Tuffi: il Red Bull Cliff Diving inizia con un "volo" di 22 metri dal castello di Duino

Il tuffatore Alessandro de Rose si tuffa da cinque suggestive location, per uno spettacolare viaggio verso la tappa italiana della World Series

Sguardi rivolti al cielo e fiato sospeso: è partito da Trieste la Road to Polignano di Alessandro De Rose, l’unico tuffatore italiano in gara nella Red Bull Cliff Diving World Series, il campionato di tuffi da grandi altezze più adrenalinico del mondo.
Da Nord a Sud, De Rose, atleta della Trieste Tuffi e della Nazionale, è protagonista di una serie di tuffi mozzafiato in alcune delle più belle location dello Stivale, progetto nato per far conoscere la spettacolarità della disciplina.

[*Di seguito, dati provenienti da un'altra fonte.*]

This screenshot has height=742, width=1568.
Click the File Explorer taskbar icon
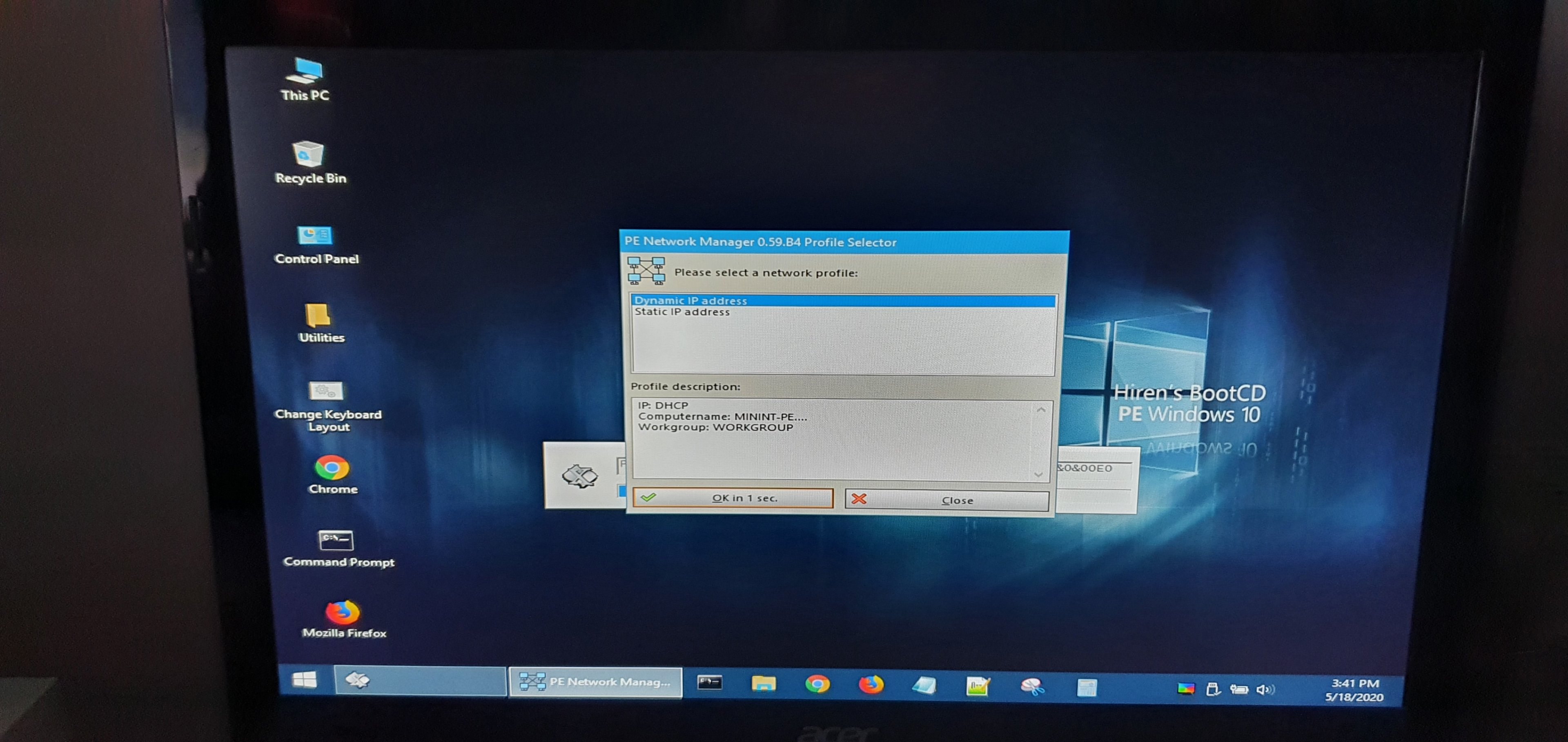[763, 685]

Un vero e proprio viaggio verso Polignano a Mare, dove a fine luglio l’atleta azzurro sarà in gara nella tappa italiana della World Series: Trieste, Portofino, Bagni di Lucca, Fiordo di Furore e il Gargano sono le 5 tappe dove andranno in scena gli splendidi tuffi di Alessandro.
22 metri di altezza, 85 km/h di velocità e acrobazie mozzafiato sono gli ingredienti principali delle performance del cliff diver italiano: cosentino di nascita e triestino di adozione, Alessandro inizia il suo viaggio proprio dalla città dove vive e si allena da 5 anni. La prima location scelta è infatti il meraviglioso Castello di Duino, dimora privata a strapiombo sul mare, da oltre 400 anni proprietà dei principi Della Torre e Tasso, a pochi chilometri dal capoluogo giuliano.

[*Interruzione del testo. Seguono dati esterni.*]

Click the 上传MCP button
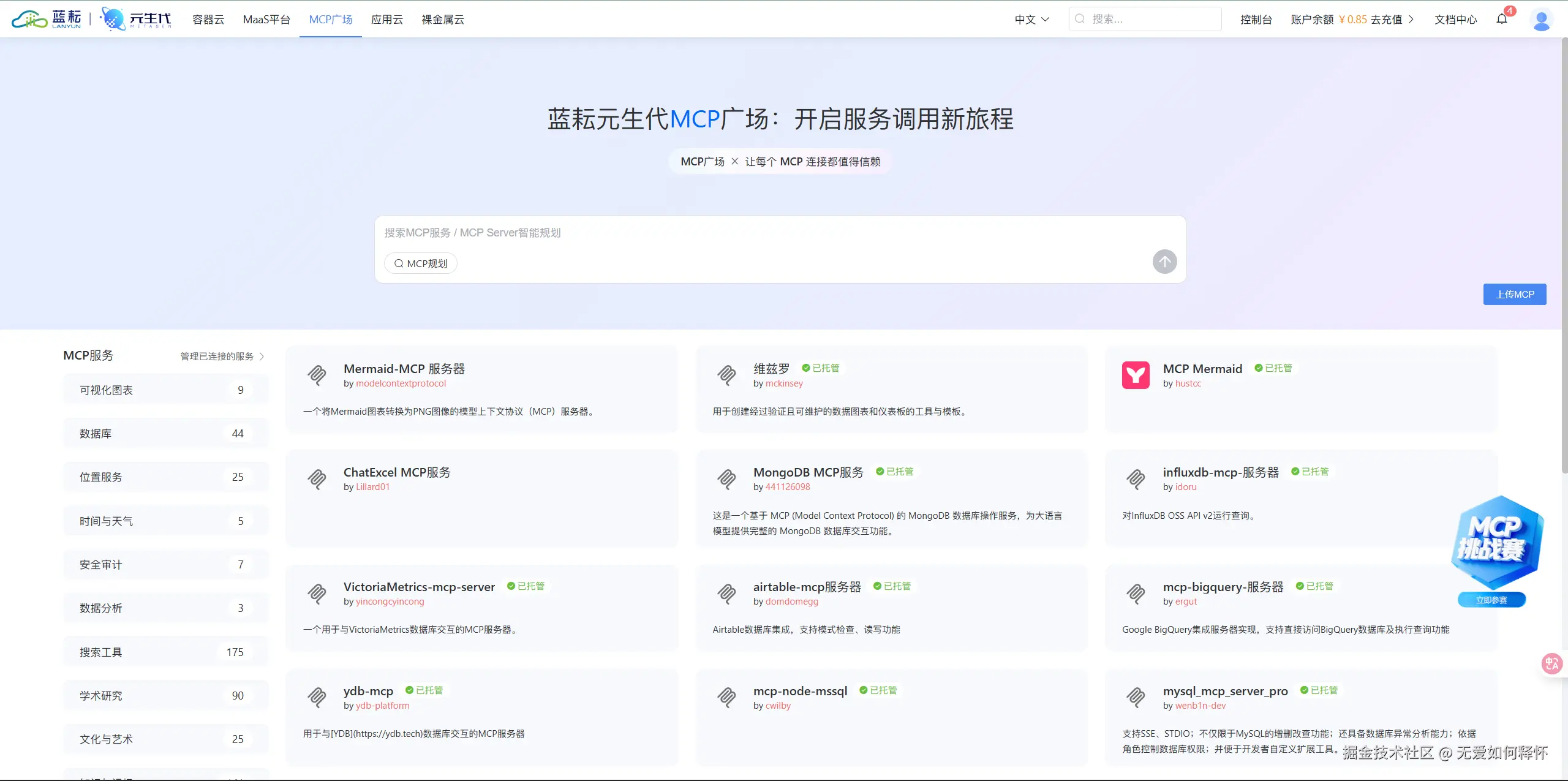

«Il mio viaggio verso Polignano non poteva che iniziare da qui – ha dichiarato emozionato Alessandro de Rose dopo la performance – ormai considero Trieste la mia città».
Insieme ad Alessandro si è tuffato dal Castello di Duino il diver d'eccezione Pino Auber. L'atleta triestino, classe 1938, ha iniziato a tuffarsi a 57 anni e non si è più fermato: gareggia attualmente nella categoria Master e ha collezionato numerose vittorie nazionali ed internazionali nei Campionati Europei e Mondiali di tuffi da grandi altezze. 

Il tour costituisce per Alessandro anche un’importantissima occasione per provare in maniera completa i tuffi che eseguirà in gara: il training quotidiano, infatti, non consente di tuffarsi da grandi altezze perché le piscine sono dotate solo di piattaforme a 10 metri di altezza: «L’esibizione di Trieste costituisce per me l’occasione di provare il tuffo completo prima dell’inizio della World Series. C’è una grande differenza tra la preparazione e la gara. Dalla piattaforma dei 10 mt gli high diver devono necessariamente dividere il tuffo nelle sue tre parti fondamentali: partenza, esecuzione in aria e entrata in acqua. In gara poi queste tre parti vengono unite – spiega Alessandro – Bisogna provare e riprovare, fino a quando il corpo non memorizza perfettamente ogni singolo movimento, in modo che in gara l’esecuzione sia meccanica e la mente sgombra. Riuscire ad eseguire il tuffo da grandi altezze è un grandissimo privilegio che mi consente di arrivare ancora più preparato all’inizio del campionato».